• **ESTRATTO DEL TESTO**:
───

Ricostruito l’iter imposto dalla legge per dare puntuale attuazione al principio di diritto affermato con la sentenza n. 423/85, parte ricorrente non introduce una specifica censura in tal senso, il cui accoglimento sarebbe stato assorbente di ogni altro motivo, ma ciò non esclude che il ricorso possa trovare accoglimento in ragione della fondatezza di alcune delle specifiche censure mosse avverso il provvedimento.

Rigettate le censure di cui ai numeri 2 e 6, volte a contestare il contenuto stesso della sentenza n. 423/85 e l’estensione dell’effetto del giudicato, per le ragioni sopra esposte, appare meritevole di positivo apprezzamento la prima censura.

Nel tentare di dare esecuzione alla sentenza più volte richiamata, infatti, il Comune risulta essere incorso nella violazione dell’art. 7 della legge n. 241/90. Il principio che impone di garantire la partecipazione al procedimento del soggetto destinatario del provvedimento finale, seppur non assicura al cittadino, come evidenziato da parte resistente, l’accoglimento delle sue osservazioni, per converso non può dirsi rispettato laddove – in assenza di un termine più breve di quello ordinario considerato pari a trenta giorni, nonché di ragioni di urgenza che legittimino una tale scelta – il provvedimento conclusivo sia adottato a distanza di pochi giorni dalla comunicazione di avvio del procedimento (21 giorni, nel caso di specie).

Peraltro il provvedimento non appare propriamente affetto da incompetenza, in quanto l’approvazione del progetto di un’opera pubblica rientra nella competenza della Giunta e non anche del Dirigente. Al contrario sarebbe stato quest’ultimo, effettivamente, a dover adottare il provvedimento sanzionatorio, impositivo dell’obbligo di provvedere al ripristino.

Ne discende che l’incompetenza, non ravvisabile rispetto all’atto in concreto adottato, deve invece riscontrarsi con riferimento all’obiettivo perseguito, competendo al funzionario preposto al controllo dell’attività edilizia l’adozione dell’ordine di ripristino e, quindi, il perseguimento dell’obiettivo imposto dalla sentenza n. 423/85.

───

• **VOCI GREZZE**:
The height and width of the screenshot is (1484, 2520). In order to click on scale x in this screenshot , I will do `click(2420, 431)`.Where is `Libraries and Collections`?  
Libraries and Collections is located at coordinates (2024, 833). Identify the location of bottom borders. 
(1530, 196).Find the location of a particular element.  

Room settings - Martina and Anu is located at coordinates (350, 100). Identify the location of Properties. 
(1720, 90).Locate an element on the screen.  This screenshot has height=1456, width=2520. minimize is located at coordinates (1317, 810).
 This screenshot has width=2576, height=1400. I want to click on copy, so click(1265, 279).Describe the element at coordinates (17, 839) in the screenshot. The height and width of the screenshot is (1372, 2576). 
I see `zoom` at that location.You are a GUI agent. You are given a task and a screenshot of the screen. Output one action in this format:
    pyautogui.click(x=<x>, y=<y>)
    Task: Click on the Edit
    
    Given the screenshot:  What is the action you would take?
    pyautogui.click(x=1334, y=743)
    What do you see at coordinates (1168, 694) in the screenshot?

───

• **COMPITI DA SVOLGERE**:
1) Stabilisca se ciascuna delle seguenti affermazioni concorda con il brano sul ricorso. Risponda sì o no e citi alla lettera le parole del brano che lo dimostrano.
(a) Il provvedimento conclusivo è stato adottato 21 giorni dopo la comunicazione di avvio del procedimento.
(b) Le censure di cui ai numeri 2 e 6 sono state accolte.
(c) L'approvazione del progetto di un'opera pubblica spetta al Dirigente.
2) Risponda brevemente alle seguenti domande basandosi sul brano sul ricorso.
(a) Quale norma avrebbe violato il Comune nel dare esecuzione alla sentenza?
(b) A quanti giorni corrisponde il termine ordinario indicato?
(c) A chi compete l'adozione dell'ordine di ripristino?
3) Prosegua il brano sul ricorso a partire dalla sua ultima frase.

• **RISULTATI ATTESI**:
1)
(a) Sì: "il provvedimento conclusivo sia adottato a distanza di pochi giorni dalla comunicazione di avvio del procedimento (21 giorni, nel caso di specie)"
(b) No: "Rigettate le censure di cui ai numeri 2 e 6"
(c) No: "l’approvazione del progetto di un’opera pubblica rientra nella competenza della Giunta e non anche del Dirigente"

2)
(a) L'art. 7 della legge n. 241/90.
(b) A trenta giorni.
(c) Al funzionario preposto al controllo dell'attività edilizia.

3)
Il ricorso alla normativa sui lavori pubblici e, conseguentemente, la classificazione dell’opera come opera pubblica appare invero illegittimo, atteso che trattasi di opera insistente su proprietà privata, destinata a rimanere in proprietà privata e a soddisfare interessi privati, ancorchè nel rispetto dei parametri fissati dalla normativa edilizia e, quindi, nessuna norma imponeva al Comune il ricorso alla legge 109/94 per addivenire all’approvazione di un progetto, per l’esecuzione di un intervento, in danno di privati, finalizzato all’eliminazione di un abuso edilizio.

Ne risulta fondata la quarta censura e così anche quelle indicate coi numeri 5 e 7, in cui si lamenta una violazione dell’obbligo di motivazione, dal momento che è stata richiamata, a fondamento del provvedimento impugnato, la necessità di eseguire una sentenza passata in giudicato che, invece, avrebbe dovuto condurre all’adozione di tutt’altro procedimento. In altre parole l’approvazione di un progetto di un’opera pubblica ai sensi della legge 109/94 non può avere quale adeguata motivazione la necessità di andare a realizzare un’opera di natura privata, la cui esecuzione sarebbe dovuta essere intimata ai soggetti individuati come responsabili dell’abuso edilizio, accertato con sentenza passata in giudicato.

Nessun problema di opponibilità della sentenza n. 423/85 si pone nei confronti delle ricorrenti, essendo esse destinatarie degli effetti indiretti della sentenza e cioè dell’accertamento del mancato rispetto degli standards ubanistici, il quale impone al Comune di reprimere il comportamento abusivo nei confronti di tutti i soggetti che di tale violazione siano responsabili.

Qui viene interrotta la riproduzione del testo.